Thursday, March 2, 2017

The Great Wheel

The Great Wheel, by Joyce Ballou Gregorian

In January, I read the first two books in the Tredana trilogy, in which Sybil travels (at 11 and 19) to another world and takes part in world-changing politics.  I was really interested to read this last one, because while the first book, The Broken Citadel, was your basic fantasy novel, the next, Castledown, had some unusual elements and departed from the template in interesting ways.  The third features Sibyl in her 30s and I figured it might continue being unusual -- having an adult woman as the heroine of a fantasy novel is fairly unusual all on its own.  And yep, it delivered.

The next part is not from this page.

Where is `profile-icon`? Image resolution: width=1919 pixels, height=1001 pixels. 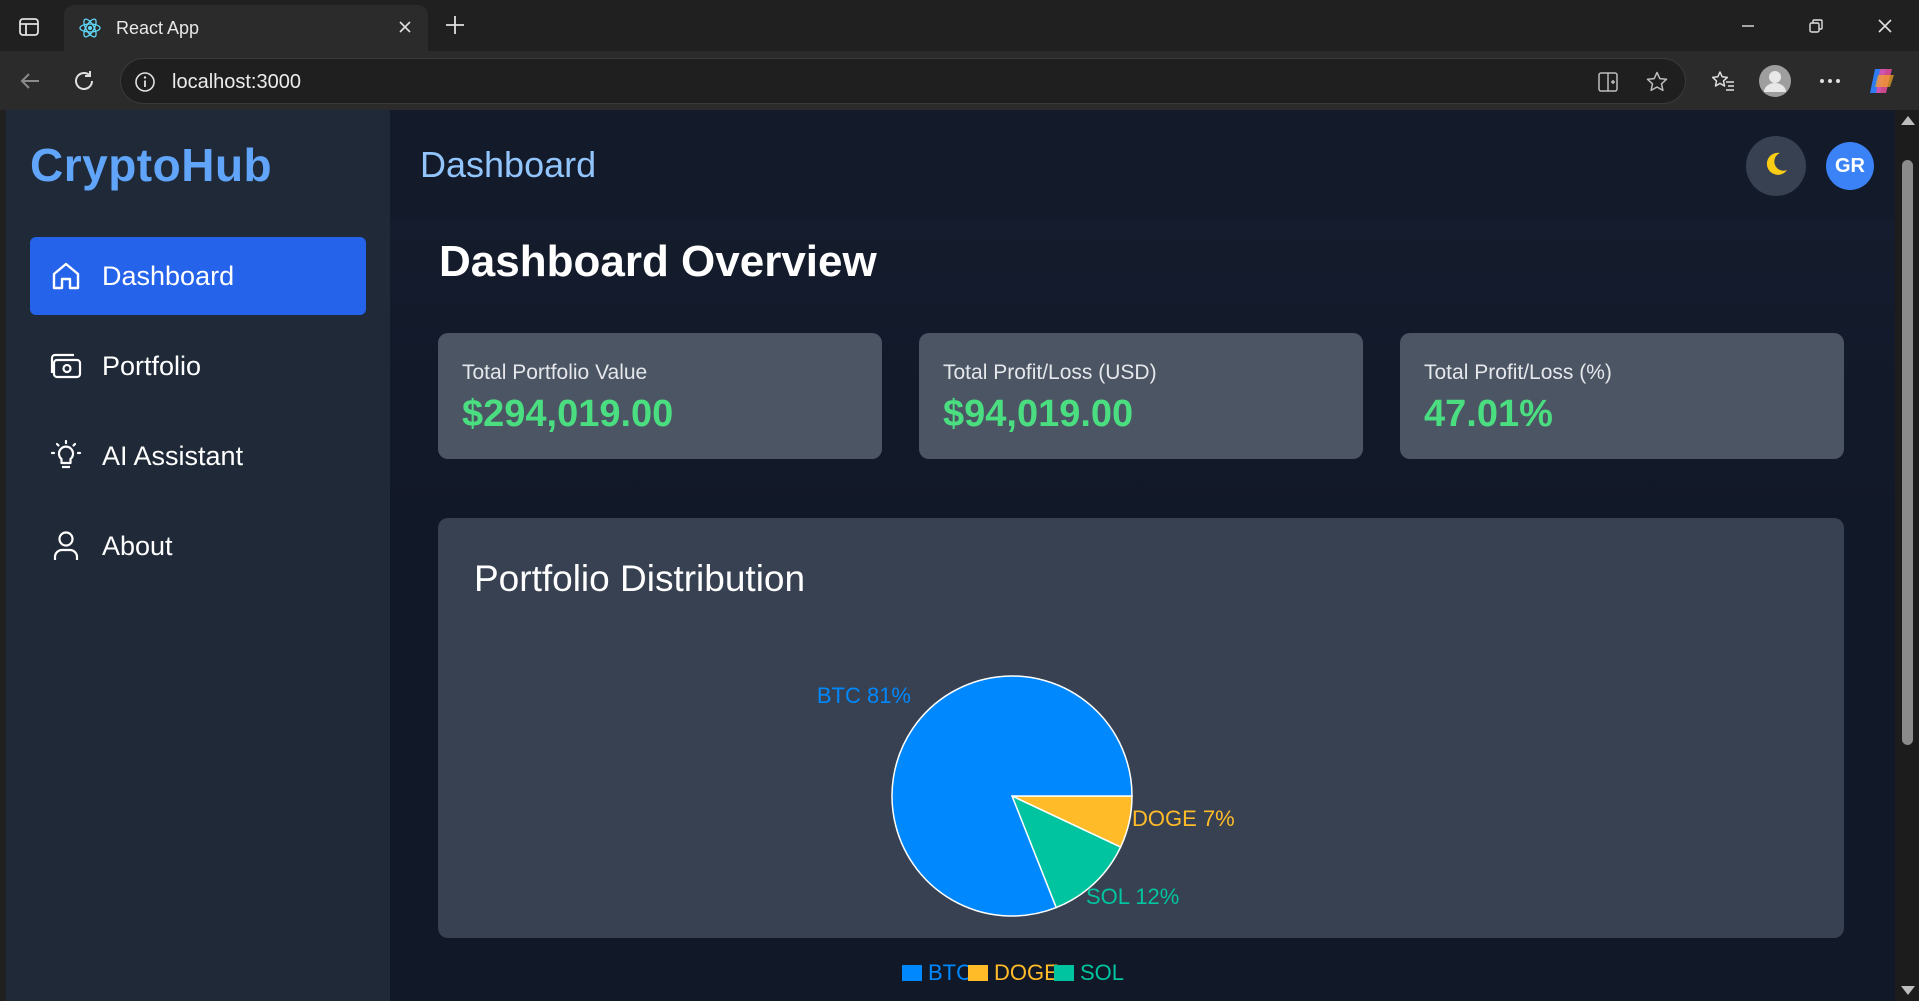 profile-icon is located at coordinates (1775, 81).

Sybil has no memory of Tredana and is just trying to build a life for herself while divorcing her husband when she is suddenly transported elsewhere.  She finds herself a prophesied sword-bearer in the entourage of Tibir the Lame, nomadic conquering king -- think the Golden Horde -- and he's in the midst of taking over all the lands and cities she once knew.  Still without any memories, Sybil meets her husband, her lover, and her daughter as they are all swept into the train of this great king.

Actually, half the story is told from the daughter Tamara's point of view, so it's not that ground-breaking.  But it's a pretty good story and also really....odd.  Structurally speaking, it's kind of weird that Sybil's husband, the villain of the last book, isn't there at all.  Instead they all wind up living with, essentially, Tamburlaine as he conquers the world, and they don't seem to mind all that much.  Sybil, who goes through a mystical experience and has no memory, has every reason to fall in with the plan, but her husband is set to become a vassal king and is surprisingly okay with that.  The boyfriend doesn't seem to mind giving up his position as a desert sheik in order to become an honored bodyguard.  A couple of other characters do point this out, especially to the husband, so it is ambiguous, but on the whole, everybody really likes Tibir and he's cast as a hero.  It's certainly different than your average sword-and-sorcery novel.

It's too bad these have been out of print for so long; I'd love to know what other book bloggers think!